A roadside scan of a structure is combined with location and environmental data and run through a computer program that identifies the types and locations of all the energy leaks. A heat flow model calculates the amount of energy loss, and — using the estimated efficiency of the building’s heating and cooling system — that energy loss is then converted to dollars.
The system was developed off of MIT Mechanical Engineering Professor Sanjay Sarma’s concept of “negawatt mining,” which is the idea of recapturing energy loss from buildings.
Buildings lose about 25 percent of input energy due to various inefficiencies. Long Phan, a doctoral candidate at MIT who worked on the research and development, said the U.S. spends $400 billion per year on energy inputted into residential buildings and loses about $100 billion of that due to leaks.
Theoretically, by correcting the leaks, that money should be recouped. In addition, the recaptured energy — the wasted watts — essentially constitutes a new power supply.
“Imagine Google Street View with the ability to drive around a city and capture all the long-wave infrared images in that city and being able to map all that energy loss onto a map, therefore having a well defined carbon or energy leak map of that city,” Phan explained.

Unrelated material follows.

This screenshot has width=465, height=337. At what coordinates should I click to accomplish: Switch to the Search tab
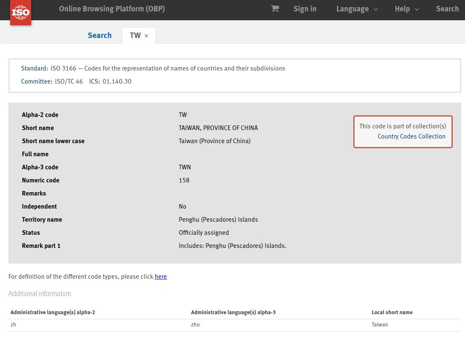[x=99, y=35]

The prototype system consisted of one long-wave infrared imager containing a GPS locator and various sensors, all mounted on a car. The system allowed MIT students to geo-tag each image they captured. Phan said the idea was to turn handheld infrared scanning from an ad hoc process to a systematic method that captures all the heat loss information from a structure.
The thermal images and data are examined using a computer vision algorithm that automatically finds leaks, targets them and — based on the size, shape and texture of the leaks — classifies what type of leak it is, such as a door or window. The program uses a prototype library to compare each result to classify the leak.

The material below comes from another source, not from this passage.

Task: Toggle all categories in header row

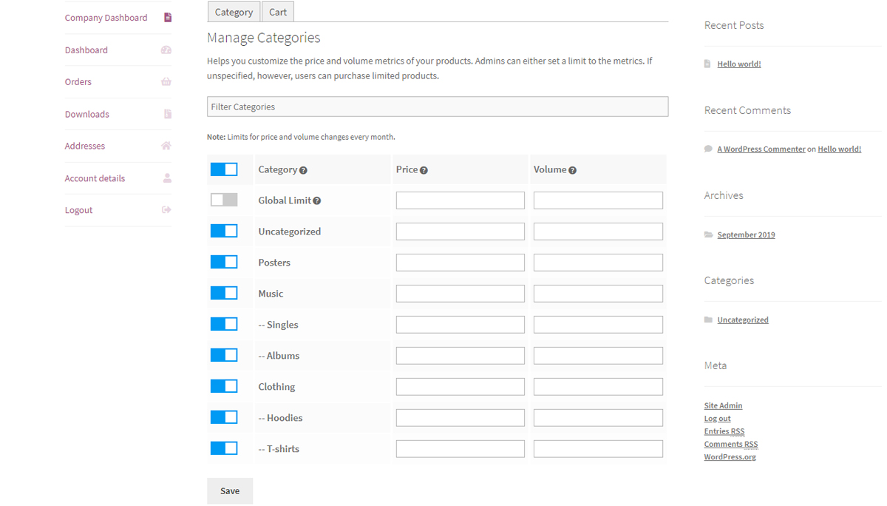Action: coord(224,169)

The model was used successfully in various neighborhoods in Cambridge, Mass., Ft. Drum in New York and a number of other locations, according to Phan. The final system, which Phan said is in the final phase of production, is made up of a camera array of 14 high-resolution imaging units. The units will also be able to be mass produced.
Jonathan Jesneck, a research scientist in the MIT Field Intelligence Lab, who along with Phan created the multiphase process of geospatial data integration and scalable prediction analysis that the drive-by thermal imaging system uses, said the program can identify something as trivial as a window that’s leaking and costing $15 in monthly energy costs. With a little caulk, that could be reduced to $8 per month.
“[We] build up a database of how expensive each leak is and have an estimate on how expensive it would be to fix each one, so you can do a financial analysis to figure out the return on investment of fixing each leak,” Jesneck said. “You’ll know exactly where to put your money for the biggest bang for the buck.”
The system has been so successful that Phan and Jesneck, along with various colleagues, have started a spinoff company from their work at MIT. Called Eye-R Systems, the company is mass producing the scanning technology, which is called Energy Diagnostic for Global Efficiency. Phan is president and CEO of Eye-R Systems, while Jesneck is vice president of research and product development.
The business also has its first customer — the U.S. Department of Defense (DoD). Eye-R Systems and MIT will be working with the U.S. Army Engineer Research and Development Center to demonstrate its technology as a tool for the DoD to make better decisions regarding building design and retrofit projects.
Ultimately, however, Phan said his company’s major goal is to develop a national energy database using the technology.
“Imagine every city in the U.S. mapped onto a national energy database that will allow customers to log in and generate energy reports of their home,” Phan said. “That report will come in the form of several criteria [and] have an energy efficiency rating score associated with that house.”